Task / Joint Space Controllers#

Task Space Controllers#

One highlight of our codebase is the implementation of several task space controllers. More specifically, our codebase emphasizes on the operational space controller (OSC) (also known as cartesian impedance controller). The family of impedance controller is very useful in manipulation tasks, as we can increase the impedance to make robot behave more rigidly to track a trajectory accurately, or decrease the impedance to make robots behavior more compliantly to enable contact-rich behaviors without breaking itself.

Operational Space Controller (6DoF Pose)#

In short, the most common OSC controller we use follows the formula:

\[\tau = \mathcal{J}^{T}_{pos}\Lambda_{pos}(K^{p}_{p}e_{p} - K^{p}_{v}v) + \mathcal{J}^{T}_{ori}\Lambda_{ori}(K^{r}_{p}e_{ori} - K^{r}_{v}\omega) + \tau_{null}\]

where \(\Lambda=\mathcal{J}^{-T}\mathcal{M}\mathcal{J}^{-1}\) is the mass matrix represented in the end-effector space (while \(M\) is the mass matrix corresponding to the each Joint).

Note that this controller is a pose-based controller, regardless of is_delta set to true or false.

Note

For a robot like Panda, \(\mathcal{M} \in \mathbb{R}^{7x7}\), \(\mathcal{J} in \mathbb{R}^{6x7}\), and \(\mathcal{M}\) is invertible, while there is no guarantee for \(\mathcal{J}\). Therefore, a numerically stable solution is to first compute \(\Lambda^{-1}\), then convert it back to \(\Lambda\). Concretely, we compute the mass matrix with respect to the end-effector as follows:

\[\Lambda^{-1}=\mathcal{J}\mathcal{M}^{-1}\mathcal{J}^{T}\]
\[\Lambda=pinv(\Lambda^{-1})\]

Where \(pinv\) is the pseudo inverse function in case the resulting matrix is not revertible

Position-only Operational Space Controller (3DoF)#

This is a simplified version of the full OSC Controller. This controller only allows translational movement in x, y, z directions. This is very useful when you only care about top-down pick-place actions.

Operational Space Yaw Controller (4DoF)#

This is another simplified version of the full OSC Controller. This controller allows translational movement in x, y, z directions and yaw angle rotation. This is useful if your doenstream tasks require top-down gripper pose while rotation in z axis is required.

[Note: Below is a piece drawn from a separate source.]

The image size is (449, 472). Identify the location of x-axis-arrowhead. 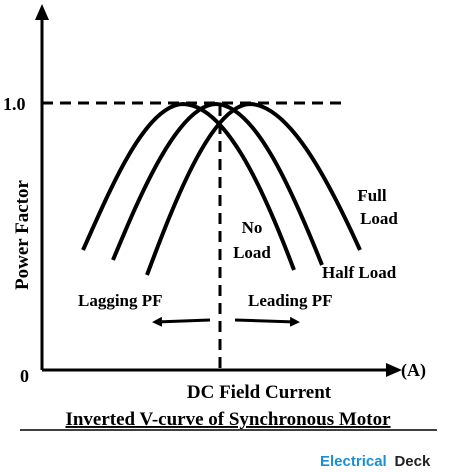
(394, 370).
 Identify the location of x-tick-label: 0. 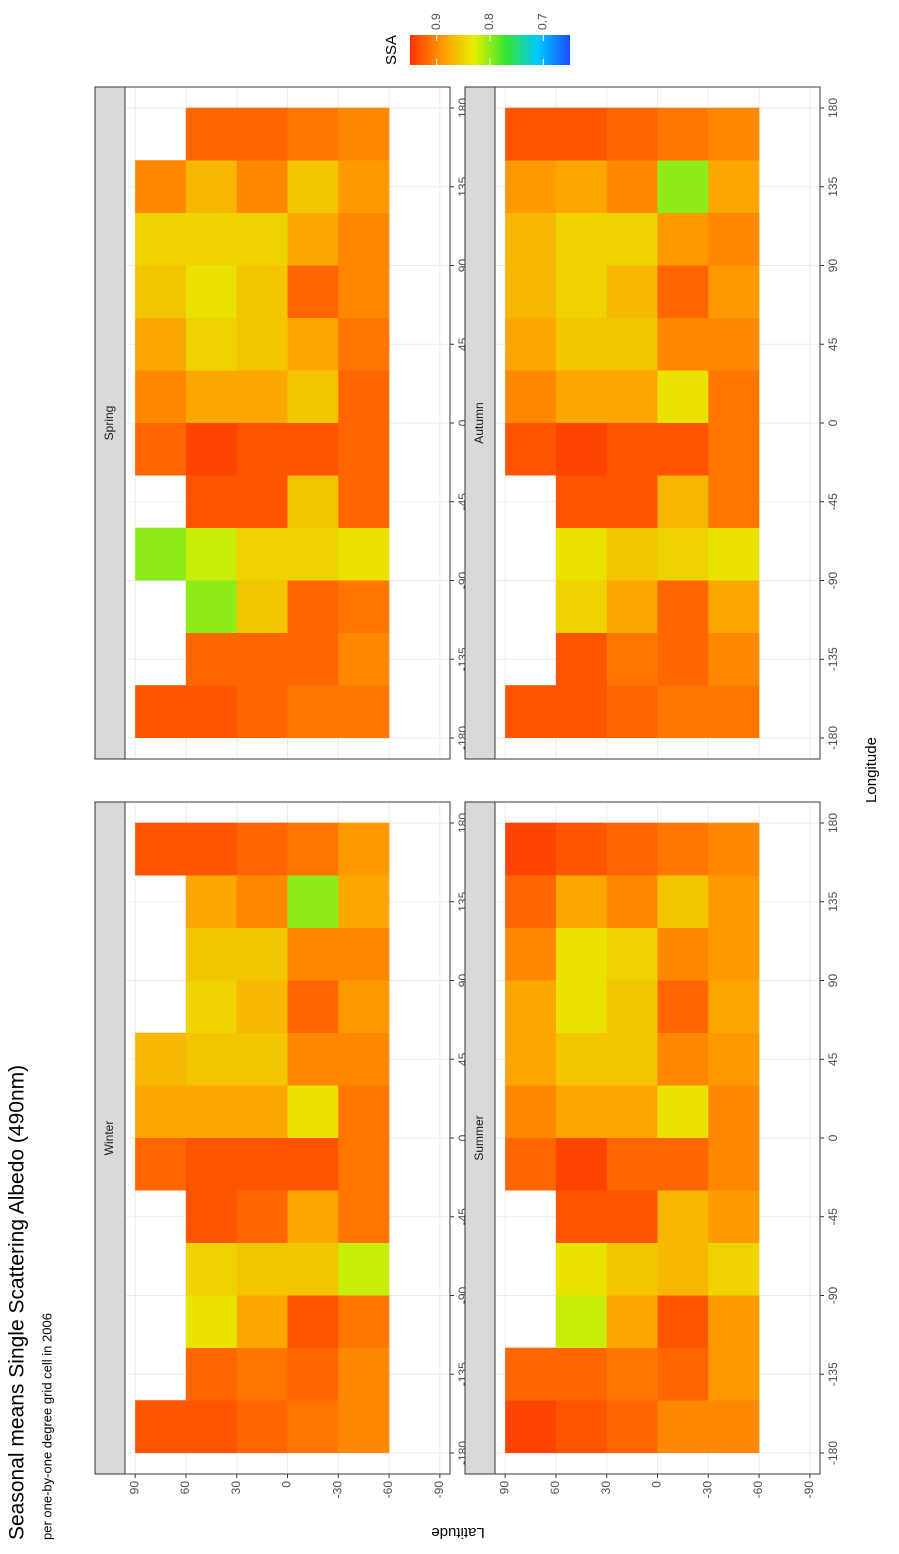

Cartesian Velocity Controller#

This is a controller that allows users to specify end effector velocities. This controller is built on top of the cartesian velocity callback function from libfranka. Check out the example script to see how to use it.

Joint Space Controllers#

Joint space controllers focus on commanding robots to desired configurations instead of desired poses in the task space.

Joint Impedance Controller#

Our implementation of joint impedance control follows the following equation:

\[\tau=K_{p}(q_{target}-q)-K_{d}\dot{q} + \tau_{external}\]

But notice that our current implementation assumes \(\tau_{external}\) to be zero all the time. If you are an advanced user, feel free to make changes to meet your need.

Joint Position Controller#

Majorly built upon the libfranka example script generate_joint_position_motion.cpp. We won’t explain too much here.

The only thing to keep in mind is that you want to directly set the target joint positions for this controller, as this is not designed for following a trajectory of specified configuration. See the example reset_joint_states.py.

Warning

This controller is NOT a motion planner. Make sure that the current robot configuration can reach to your target configuration with simple interpolation. Otherwise the robot might have severe self-collisiion!